Gus is growing up, getting bigger, heavier. His ears are sticking straight up now, he is able to focus on training more, he is more confident around Red and Fate, and her torments Fate mercilessly, which he seems to love.
A small dog is different than a big dog. When trainers tell me Gus needs to be treated and trained like a dog, not like a toy stuffed animal, I now know what they mean. Small dogs are, by nature, “cute” and they bring out nurturing and protective and emotional impulses in people that bigger dogs do not.
We’ve stepped on Gus a half-dozen times. Red has run him over daily (when Red is working, he is distracted or deterred by nothing. Otherwise, he mostly ignores him). Once, the sheep bolted and ran him over in the pasture (Maria was not happy with me), he yelped, rolled over and got up. He is durable and flexible.
Small dogs are dramatic, when they feel threatened, they shriek. They find tiny spaces to crawl into when they are tired or have stolen a bone from a bigger dog.
It is important, I think, not to treat them as vulnerable or piteous little things (as people treat so many rescue dogs). Emotions like that derail training quickly. One woman keeps writing to me complaining that I am putting pressure on Gus.
You bet, I told her, that is my job and is no less than he deserves.
But I never ask him to do anything he is not ready to do, or that I know he can’t yet do. Our training is positive. And successful. Gus is flowering, he is growing, he adores Red and follows him around, he now torments Fate, stealing her food and toys and chasing her around the yard. She thinks he’s a big dog, too.
In training, cuteness, like pity, is a disaster.
This morning, I continued our work to get Gus to sit and stay. I take a cookie, hold it over his head and tell him to sit. If you do this long enough, the dog will eventually sit, and Gus does. Then I praise him and reward him for sitting. It takes patience, I hold the treat over his head until he sits and waits for me to bring the food to him, he never gets it when he jumps.
When he sits quietly for a a minute or so, he gets the treat. It is working, and is not much more complex than that.
As far as I am concerned, Gus is another dog, he is not my furbaby. Maria as taken the same stance, we ask a lot of him, he is around big farm animals and intense people, he seems to be having a blast. We love him and are grateful to Robin Gibbons for the great job she did in breeding him.

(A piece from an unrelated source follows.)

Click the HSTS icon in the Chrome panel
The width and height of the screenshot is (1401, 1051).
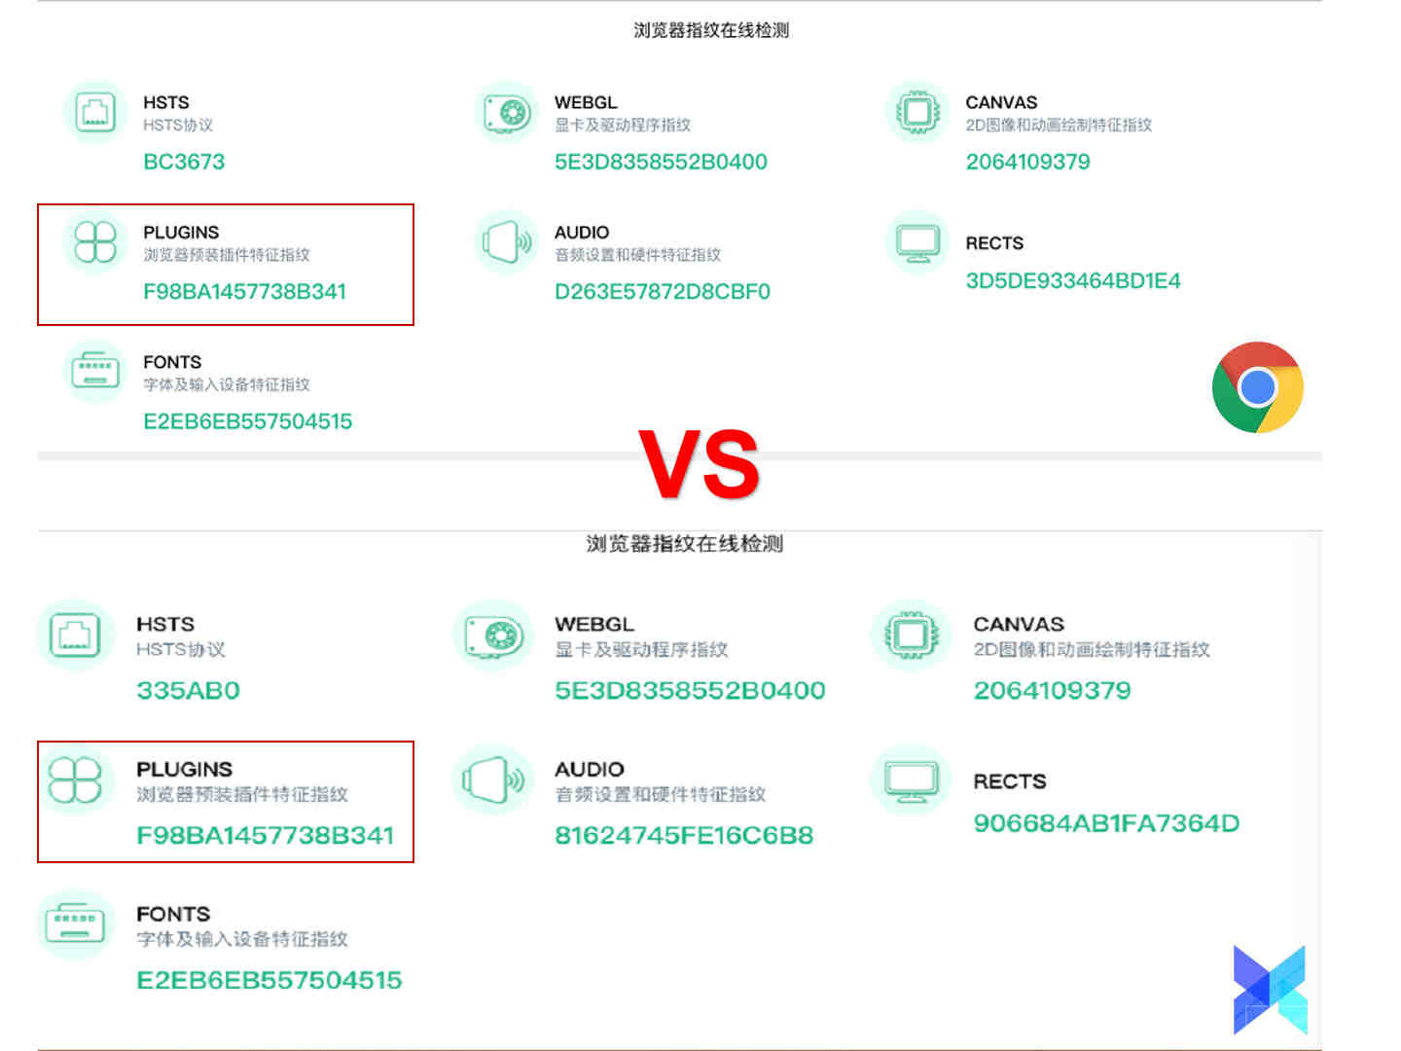pos(95,112)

I think her dogs will soon cost a lot more than $800, they are worth it. So the small dog experience is cruising along for us. Gus is almost fully integrated into the life of our family. He is part of the back now, and his therapy work at the Mansion is promising.
He is not wearing clothes, riding in a stroller, or wearing slippers. Ever.
He does have a stare that seems to melt people’s hearts though.